> WHAT YOU HAVE TO DO
Look for the line with "[0] (338, 50)" in the data below, then reproduce word for word that line and every line after it. Leave out all pictures and add nothing.
*** Opening of INFORMATION ***
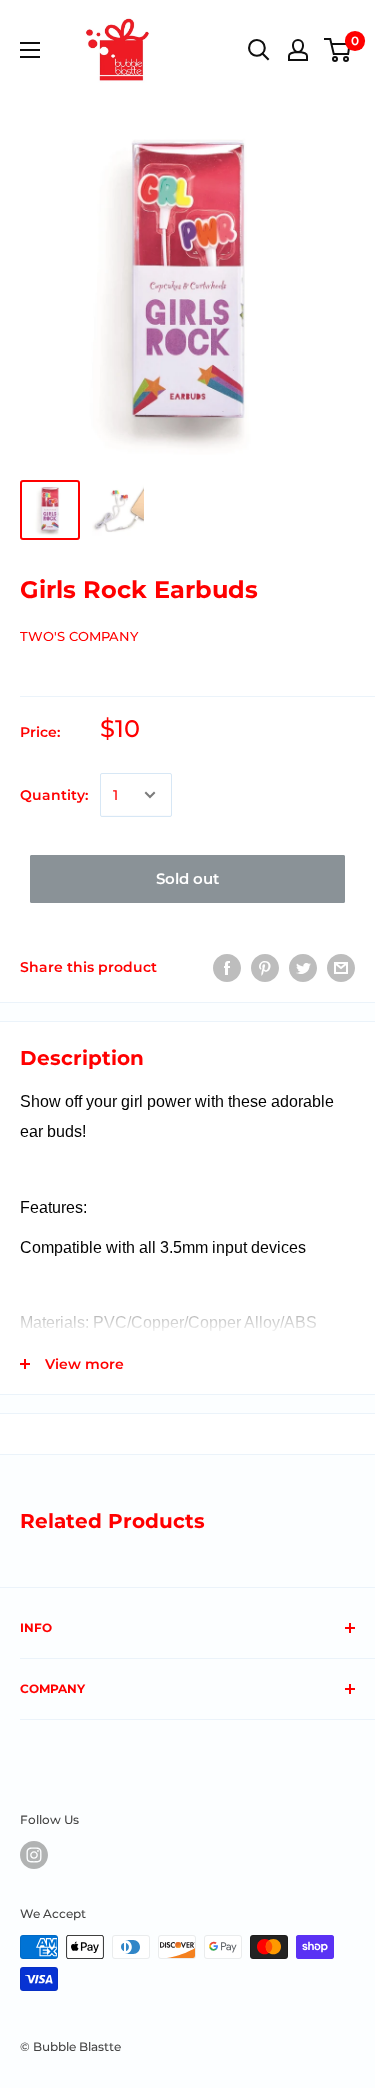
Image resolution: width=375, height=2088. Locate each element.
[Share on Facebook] (227, 967)
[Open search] (259, 50)
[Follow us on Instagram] (34, 1855)
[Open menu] (30, 50)
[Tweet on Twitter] (303, 967)
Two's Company (79, 636)
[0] (338, 50)
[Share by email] (341, 967)
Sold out (187, 878)
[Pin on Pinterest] (265, 967)
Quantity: (54, 795)
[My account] (298, 50)
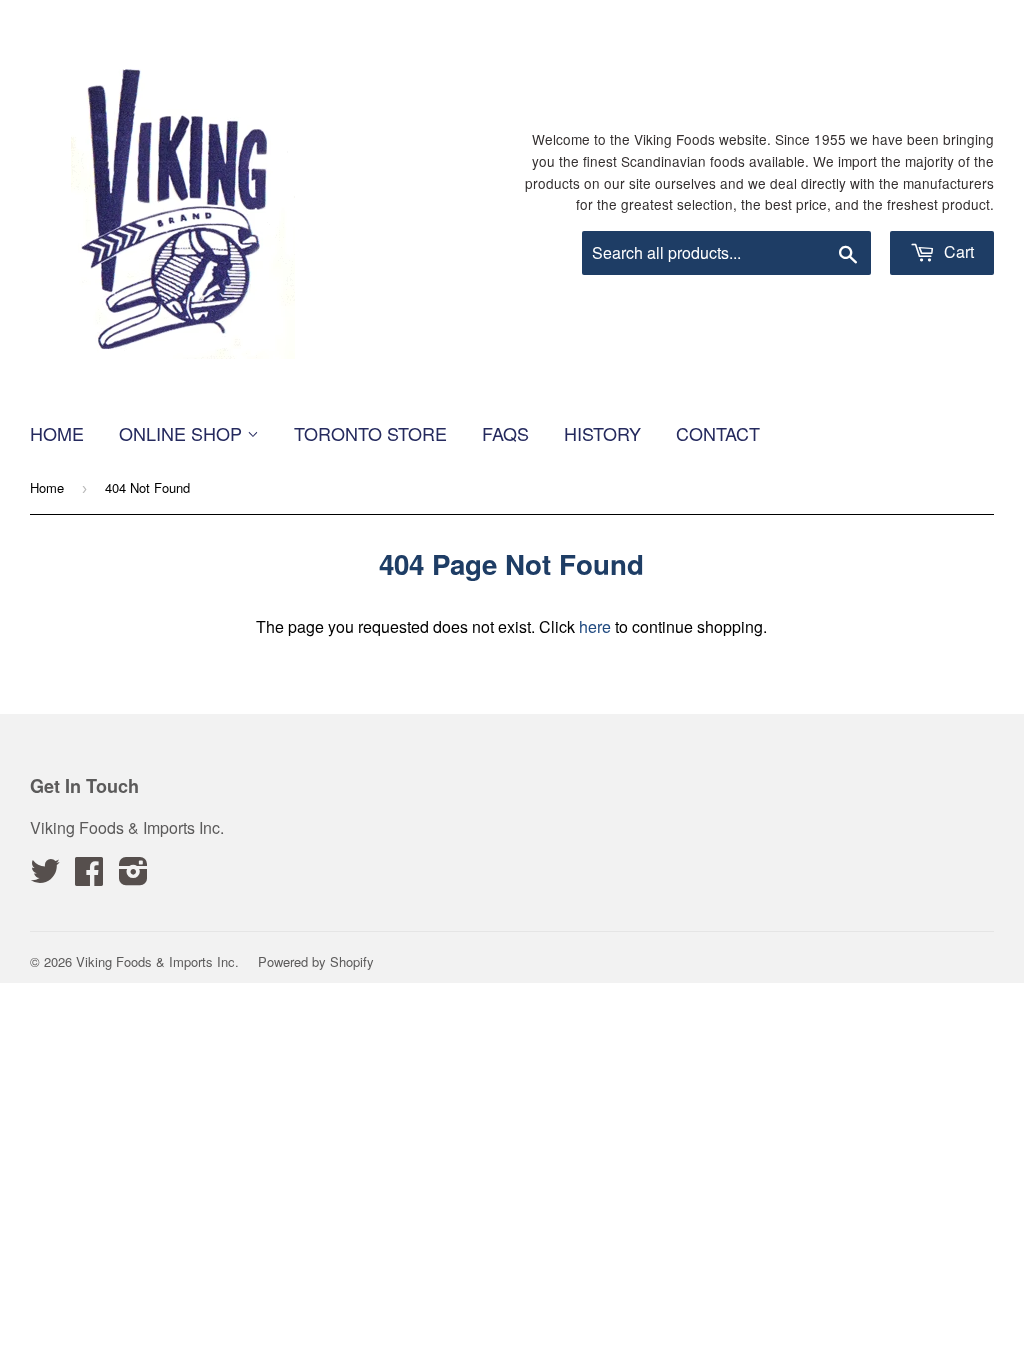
*** Close of INFORMATION ***
> OUTPUT BELOW
[0] (338, 50)
[Share by email] (341, 967)
Sold out (187, 878)
[Pin on Pinterest] (265, 967)
Quantity: (54, 795)
[My account] (298, 50)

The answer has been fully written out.